Nachtklinge: Roman (German Edition)
Ganz allein war sie also doch nicht unterwegs.
»Woher habt Ihr den Fackelträger?«
»Von der Piazza San Marco.«
»Ihr habt einen fremden Mann angeheuert, damit er Euch durch die halbe Stadt begleitet?«
»Pietro ist krank, und Iacopo konnte ich kaum fragen.«
Tycho hatte etwas anderes gemeint. »Was sagt Ihr Graf Atilo, wenn er Euch fragt, wo Ihr gewesen seid?«
»Ich habe der Dogaressa einen Besuch abgestattet.« Sie hob trotzig das Kinn. »Wir haben in ihren Privatgemächern Tee getrunken. Er wird wohl kaum behaupten, dass ich lüge, oder?«
30
A lexa war beeindruckt. Wer hätte hinter Desdaios hübscher Stirn so viel Gewitztheit vermutet?

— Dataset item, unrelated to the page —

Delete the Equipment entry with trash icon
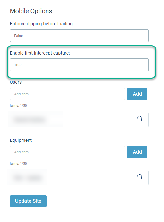(140, 177)
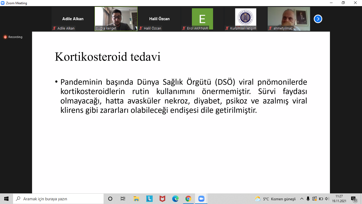The height and width of the screenshot is (204, 362).
Task: Open the blue L app in taskbar
Action: (149, 199)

Nachdem der Maure gegangen war, hatte sie aus reiner Gewohnheit die Jadeschale gefüllt. Was sie darin erblickte, war erheblich interessanter als die heutige Ratssitzung oder die unergiebige, anschließende Plauderei mit Atilo.
Er wird wohl kaum behaupten, dass ich lüge …
Vielleicht war die Verlobung der Kleinen doch ein strategischer Schachzug, um sich gleichzeitig das väterliche Vermögen und die Machtstellung des Mauren zu sichern? Eine interessante Überlegung.
In diesem Fall müsste Atilos taubenäugige Schöne natürlich sterben. Aber das waren nur frivole Gedankenspiele. Alexa hatte wichtigere Dinge zu bedenken.
Sollte sie Desdaio beobachten oder lieber Tycho?
Oder sich womöglich auf Iacopo konzentrieren, einen anderen Mitspieler des heutigen Abends? Der Schützling ihres Schwagers war unmittelbar nach diesem rührenden kleinen Zwischenspiel wie von Geisterhand vor Tychos Haus aufgetaucht.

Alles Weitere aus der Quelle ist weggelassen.